Solar-Interview mit Dr.-Ing. Rolf Sohrmann über den Photovoltaik-Boom in Großbritannien

Dr.-Ing. Rolf Sohrmann
Dr.-Ing. Rolf Sohrmann

Die Photovoltaik ist weltweit weiter auf dem Vormarsch. Von den in Europa zugebauten 8,5 Gigawatt PV-Leistung entfielen 4 GW auf Großbritannien. Das UK erlebte im vergangenen Jahr einen regelrechten Photovoltaik-Boom.

Vor allem im Süden des Landes wurden zahlreiche Solarstrom-Anlagen in Betrieb genommen. Über dieses Thema spricht Dr.-Ing. Rolf Sohrmann, Head of Business Unit Energy Solutions bei der Weidmüller Interface GmbH & Co. KG (Detmold), im aktuellen Solar-Interview.

 

Herr Dr. Sohrmann, der Photovoltaik-Boom im Vereinigten Königreich ist für viele sicherlich überraschend. Wie kommt es, dass gerade in Großbritannien ein massiver Zubau von Photovoltaik-Anlagen stattfindet?

Bis 2011 hat Solarenergie in Großbritannien nur einen unbedeutenden Teil der elektrischen Energieerzeugung ausgemacht. Den Wandel haben dann im Wesentlichen zwei Faktoren bewirkt. Die Einführung eines Einspeisetarifs für Strom aus Photovoltaik (PV) im April 2010 und der anhaltende Preisverfall, insbesondere bei den PV-Modulen und damit die Reduzierung der Gestehungskosten für PV-Kraftwerke insgesamt.

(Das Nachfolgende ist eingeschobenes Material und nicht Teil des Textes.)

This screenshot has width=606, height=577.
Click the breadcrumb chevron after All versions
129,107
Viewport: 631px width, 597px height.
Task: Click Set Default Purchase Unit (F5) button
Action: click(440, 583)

Seit Einführung der Förderung erfolgt eine regelmäßige Absenkung der Förderung. Das führt zu einem zyklischen Zubau, vor allem im ersten Quartal eines jeden Jahres. Während im Februar 2012 insgesamt etwa ein Gigawatt PV-Leistung installiert war, waren es bis Ende 2015 schon über 8,4 GW – eine rasante Entwicklung.

Dabei sind die solaren Einstrahlungswerte im Süden der Insel  vergleichbar mit den Strahlungswerten in der nördlichen Hälfte Deutschlands. Hinzu kommen in den Küstenregionen teilweise kräftige Winde, welche die PV-Module kühlen und darüber die Effizienz steigern. In Summe ist also wider Erwarten der Süden Englands ein attraktiver Standort für Solarkraftwerke.

 

Wie macht sich der Photovoltaik-Boom auf der Insel für Weidmüller bemerkbar?

Die erste Einspeisevergütung zielte auf Kleinanlagen, typischerweise sogenannte „Aufdachanlagen“ für Gebäude. Die Ausweitung der ROC (Renewables Obligation Certificates), eine Art Umweltzertifikate für Erneuerbare Energien, brachte schließlich den Markt für Großanlagen in Schwung. Für uns wurde dieser Markt ab Mitte 2012 interessant, als zunehmend PV Freiland-Parks über 5 MW Größe gebaut wurden. Projektierer aus ganz Europa wurden im Zuge der zurückgehenden Märkte im Rest Europas, einschließlich Deutschlands, auf den UK-Markt aufmerksam.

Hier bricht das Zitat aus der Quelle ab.